Top of Information given

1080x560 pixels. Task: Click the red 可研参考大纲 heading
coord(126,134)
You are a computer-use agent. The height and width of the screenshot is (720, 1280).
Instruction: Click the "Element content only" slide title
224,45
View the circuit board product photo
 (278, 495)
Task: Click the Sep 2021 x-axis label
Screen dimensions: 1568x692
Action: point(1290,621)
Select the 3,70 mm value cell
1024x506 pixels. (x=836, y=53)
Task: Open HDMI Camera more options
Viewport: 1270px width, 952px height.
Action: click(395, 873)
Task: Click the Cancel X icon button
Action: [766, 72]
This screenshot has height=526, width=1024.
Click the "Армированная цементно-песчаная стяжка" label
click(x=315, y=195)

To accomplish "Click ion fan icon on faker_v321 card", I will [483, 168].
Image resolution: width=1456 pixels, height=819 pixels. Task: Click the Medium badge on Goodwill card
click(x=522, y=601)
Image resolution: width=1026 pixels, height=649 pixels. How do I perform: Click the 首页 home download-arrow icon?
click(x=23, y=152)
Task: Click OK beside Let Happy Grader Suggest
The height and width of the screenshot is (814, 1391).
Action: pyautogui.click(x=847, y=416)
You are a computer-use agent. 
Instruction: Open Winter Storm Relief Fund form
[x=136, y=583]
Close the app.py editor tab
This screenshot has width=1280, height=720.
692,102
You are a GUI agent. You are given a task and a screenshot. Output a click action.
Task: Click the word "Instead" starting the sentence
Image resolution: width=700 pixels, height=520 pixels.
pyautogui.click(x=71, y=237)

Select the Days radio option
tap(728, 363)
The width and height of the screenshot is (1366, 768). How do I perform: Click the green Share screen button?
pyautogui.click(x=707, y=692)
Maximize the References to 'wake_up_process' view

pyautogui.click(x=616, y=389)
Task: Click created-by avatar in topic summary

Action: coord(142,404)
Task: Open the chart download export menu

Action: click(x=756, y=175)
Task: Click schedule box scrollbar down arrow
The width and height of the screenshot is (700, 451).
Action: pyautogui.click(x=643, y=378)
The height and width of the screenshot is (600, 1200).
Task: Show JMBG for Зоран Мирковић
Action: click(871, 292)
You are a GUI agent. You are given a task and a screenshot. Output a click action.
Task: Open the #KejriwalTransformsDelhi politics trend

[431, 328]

Bottom of Information given

Task description: Give the entries again exactly, every one.

Exercise output:
1080x560 pixels. Task: Click the red 可研参考大纲 heading
coord(126,134)
You are a computer-use agent. The height and width of the screenshot is (720, 1280).
Instruction: Click the "Element content only" slide title
224,45
View the circuit board product photo
 (278, 495)
Task: Click the Sep 2021 x-axis label
Screen dimensions: 1568x692
Action: point(1290,621)
Select the 3,70 mm value cell
1024x506 pixels. (x=836, y=53)
Task: Open HDMI Camera more options
Viewport: 1270px width, 952px height.
Action: click(395, 873)
Task: Click the Cancel X icon button
Action: [766, 72]
This screenshot has height=526, width=1024.
Click the "Армированная цементно-песчаная стяжка" label
click(x=315, y=195)

To accomplish "Click ion fan icon on faker_v321 card", I will [483, 168].
Image resolution: width=1456 pixels, height=819 pixels. Task: Click the Medium badge on Goodwill card
click(x=522, y=601)
Image resolution: width=1026 pixels, height=649 pixels. How do I perform: Click the 首页 home download-arrow icon?
click(x=23, y=152)
Task: Click OK beside Let Happy Grader Suggest
The height and width of the screenshot is (814, 1391).
Action: pyautogui.click(x=847, y=416)
You are a computer-use agent. 
Instruction: Open Winter Storm Relief Fund form
[x=136, y=583]
Close the app.py editor tab
This screenshot has width=1280, height=720.
692,102
You are a GUI agent. You are given a task and a screenshot. Output a click action.
Task: Click the word "Instead" starting the sentence
Image resolution: width=700 pixels, height=520 pixels.
pyautogui.click(x=71, y=237)

Select the Days radio option
tap(728, 363)
The width and height of the screenshot is (1366, 768). How do I perform: Click the green Share screen button?
pyautogui.click(x=707, y=692)
Maximize the References to 'wake_up_process' view

pyautogui.click(x=616, y=389)
Task: Click created-by avatar in topic summary

Action: coord(142,404)
Task: Open the chart download export menu

Action: click(x=756, y=175)
Task: Click schedule box scrollbar down arrow
The width and height of the screenshot is (700, 451).
Action: pyautogui.click(x=643, y=378)
The height and width of the screenshot is (600, 1200).
Task: Show JMBG for Зоран Мирковић
Action: click(871, 292)
You are a GUI agent. You are given a task and a screenshot. Output a click action.
Task: Open the #KejriwalTransformsDelhi politics trend

[431, 328]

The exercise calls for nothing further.